# WRITTEN TASK:
Pick out each row below that contains the word "Image" and copy those rows in full.

# GIVEN DATA:
— Begin —

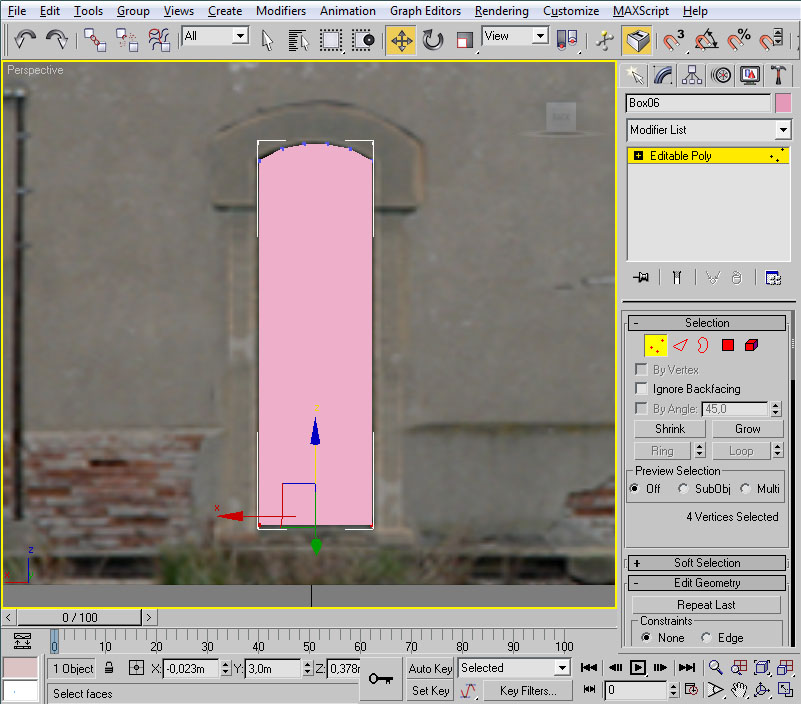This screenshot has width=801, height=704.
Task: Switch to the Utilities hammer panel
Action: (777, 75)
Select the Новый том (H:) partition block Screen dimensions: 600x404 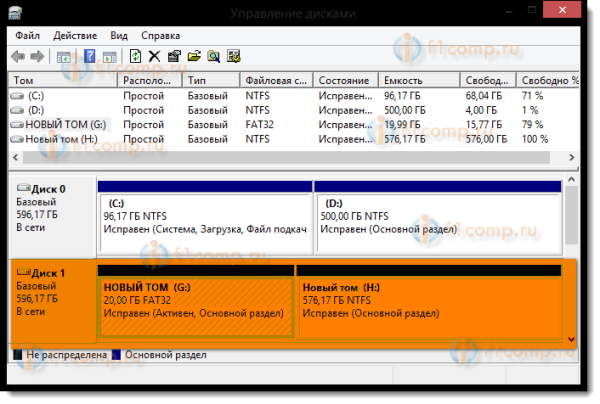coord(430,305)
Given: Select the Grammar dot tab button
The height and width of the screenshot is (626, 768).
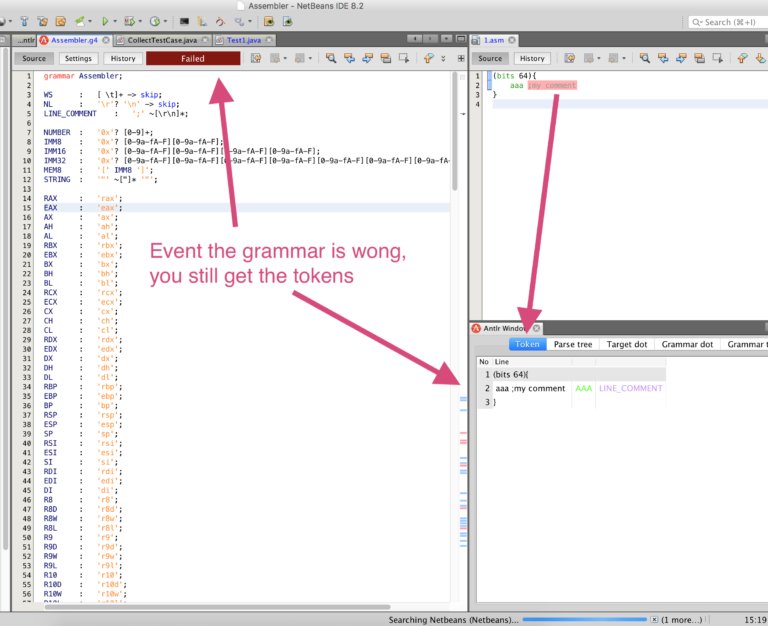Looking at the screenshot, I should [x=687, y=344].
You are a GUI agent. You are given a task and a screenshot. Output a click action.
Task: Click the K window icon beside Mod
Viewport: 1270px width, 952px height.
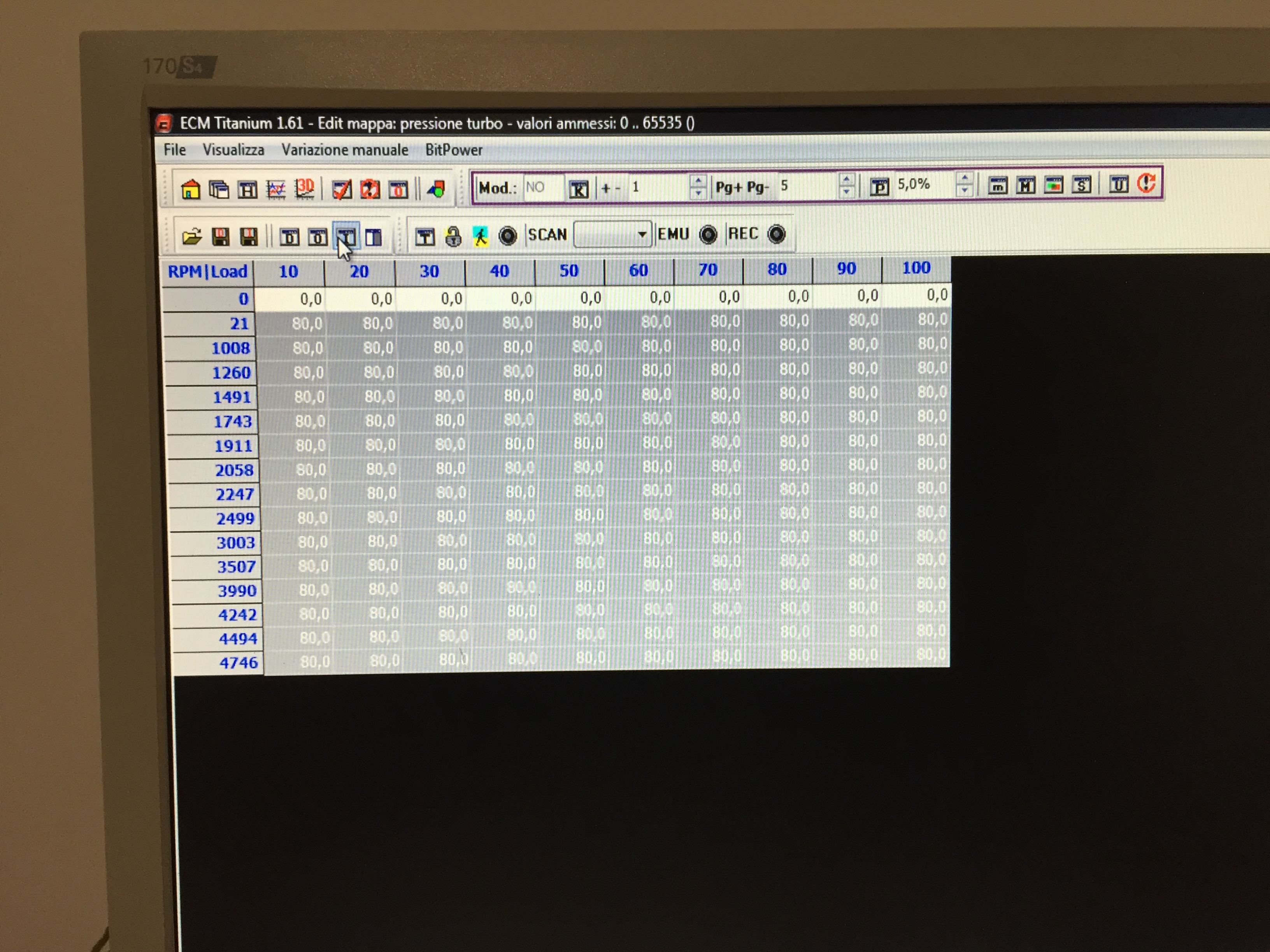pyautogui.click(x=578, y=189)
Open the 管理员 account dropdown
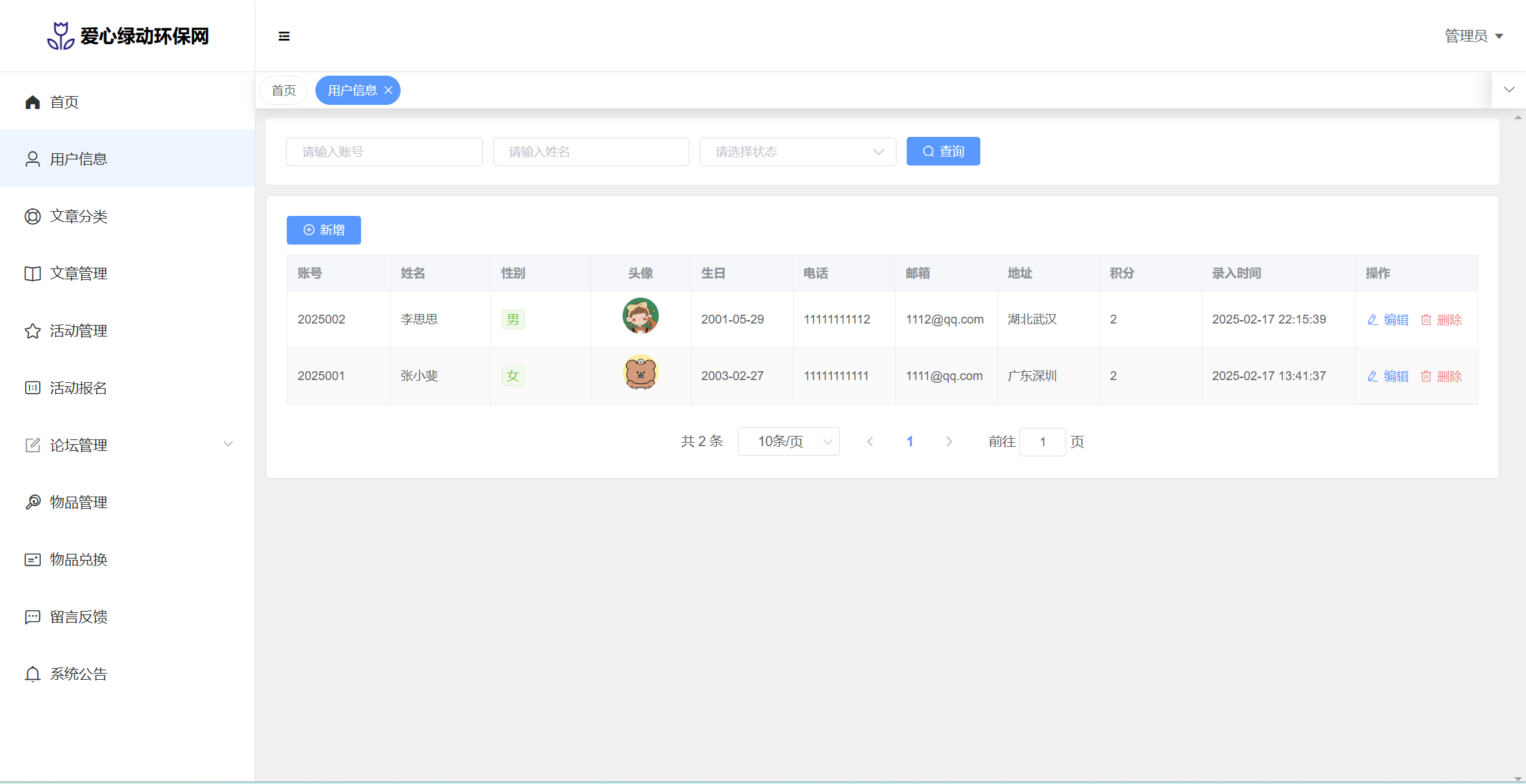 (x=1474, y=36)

— End —
— Begin —

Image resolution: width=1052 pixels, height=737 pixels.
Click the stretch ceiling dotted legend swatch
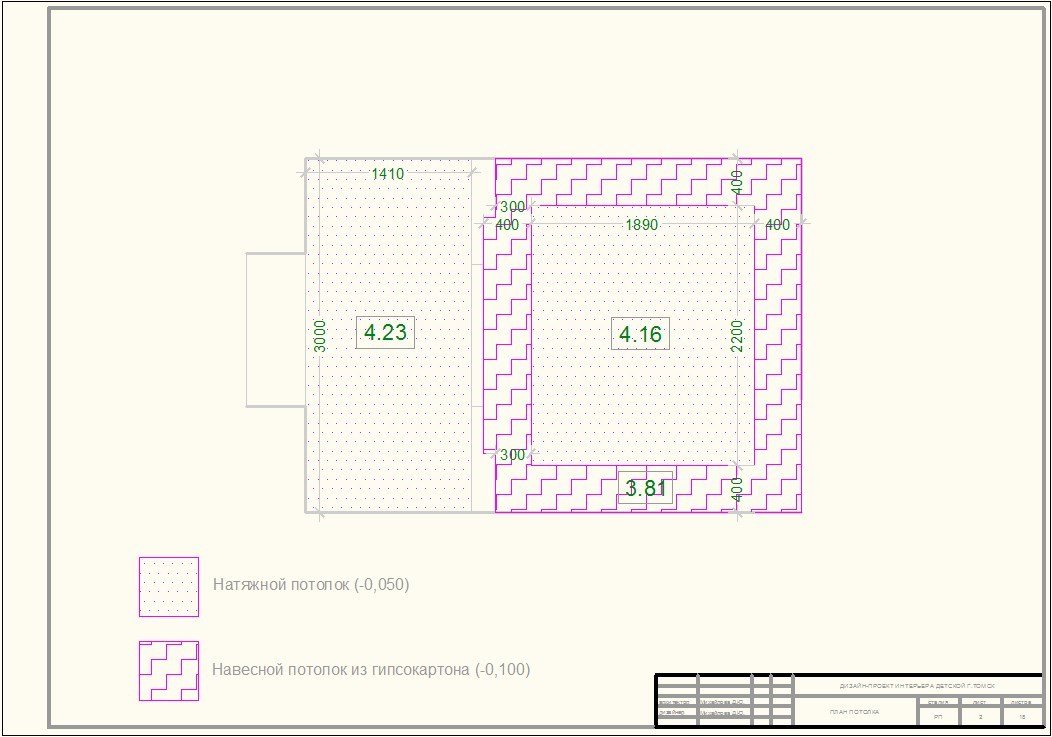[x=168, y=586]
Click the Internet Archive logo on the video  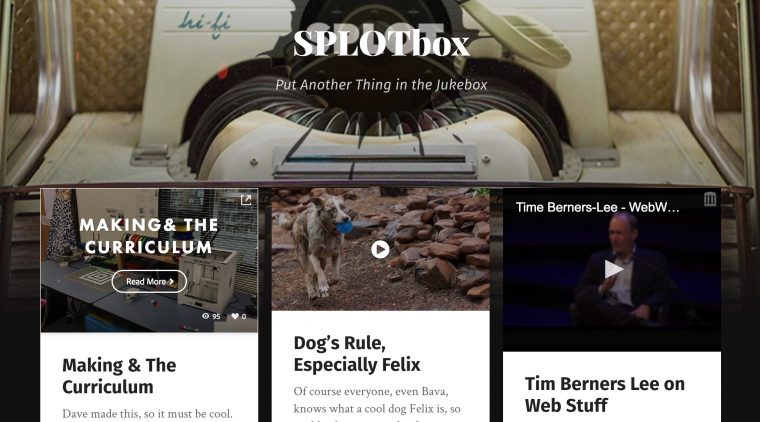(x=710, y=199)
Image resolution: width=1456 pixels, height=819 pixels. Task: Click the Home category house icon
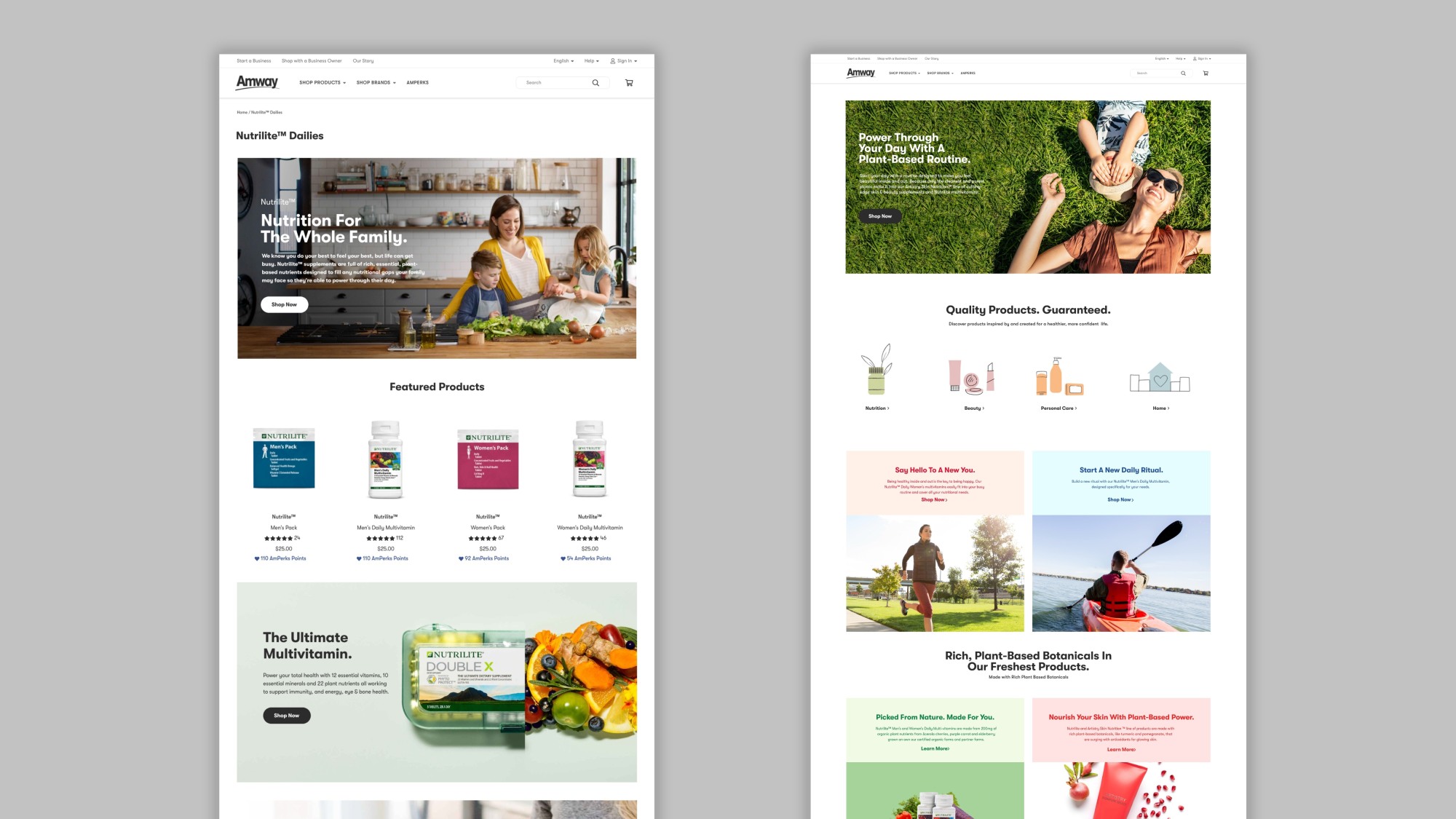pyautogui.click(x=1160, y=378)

— End —
— Begin —

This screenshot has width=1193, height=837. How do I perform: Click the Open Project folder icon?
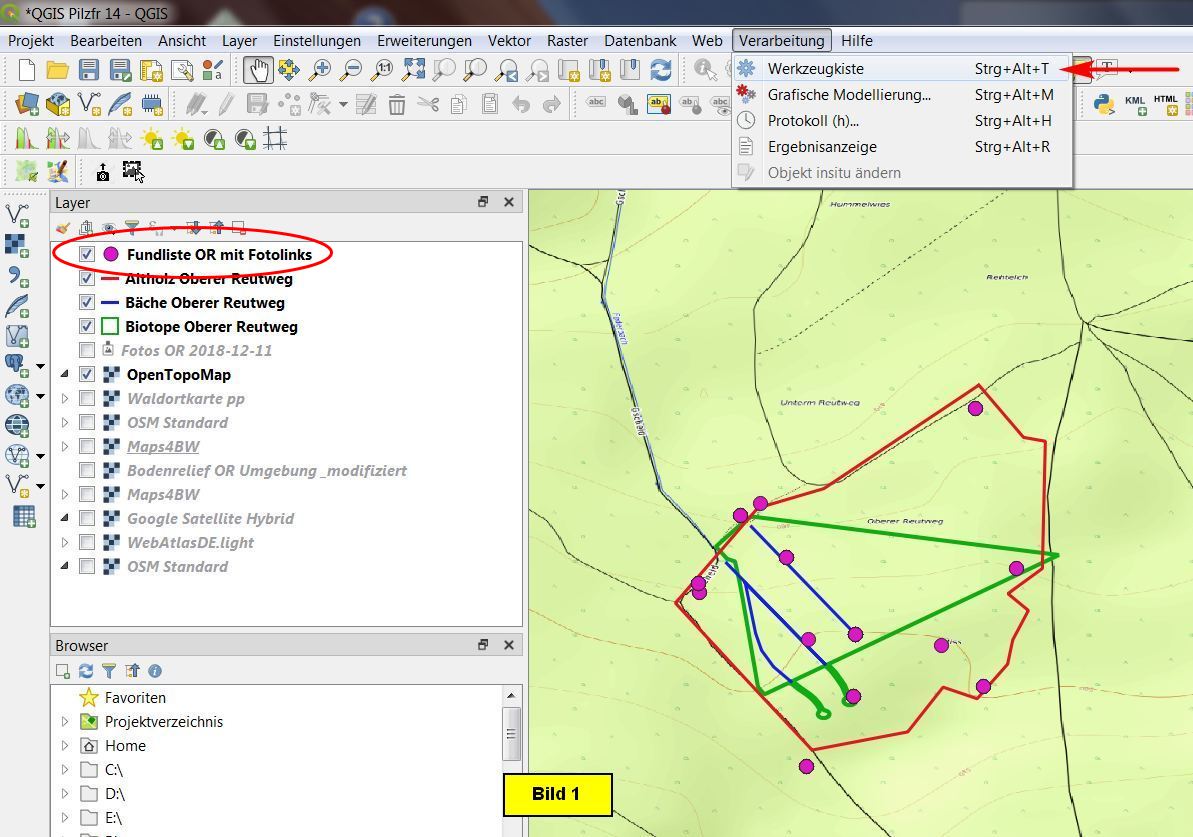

— End —

# REPLY:
Image resolution: width=1052 pixels, height=737 pixels.
Image resolution: width=1456 pixels, height=819 pixels. Task: Click the Home category house icon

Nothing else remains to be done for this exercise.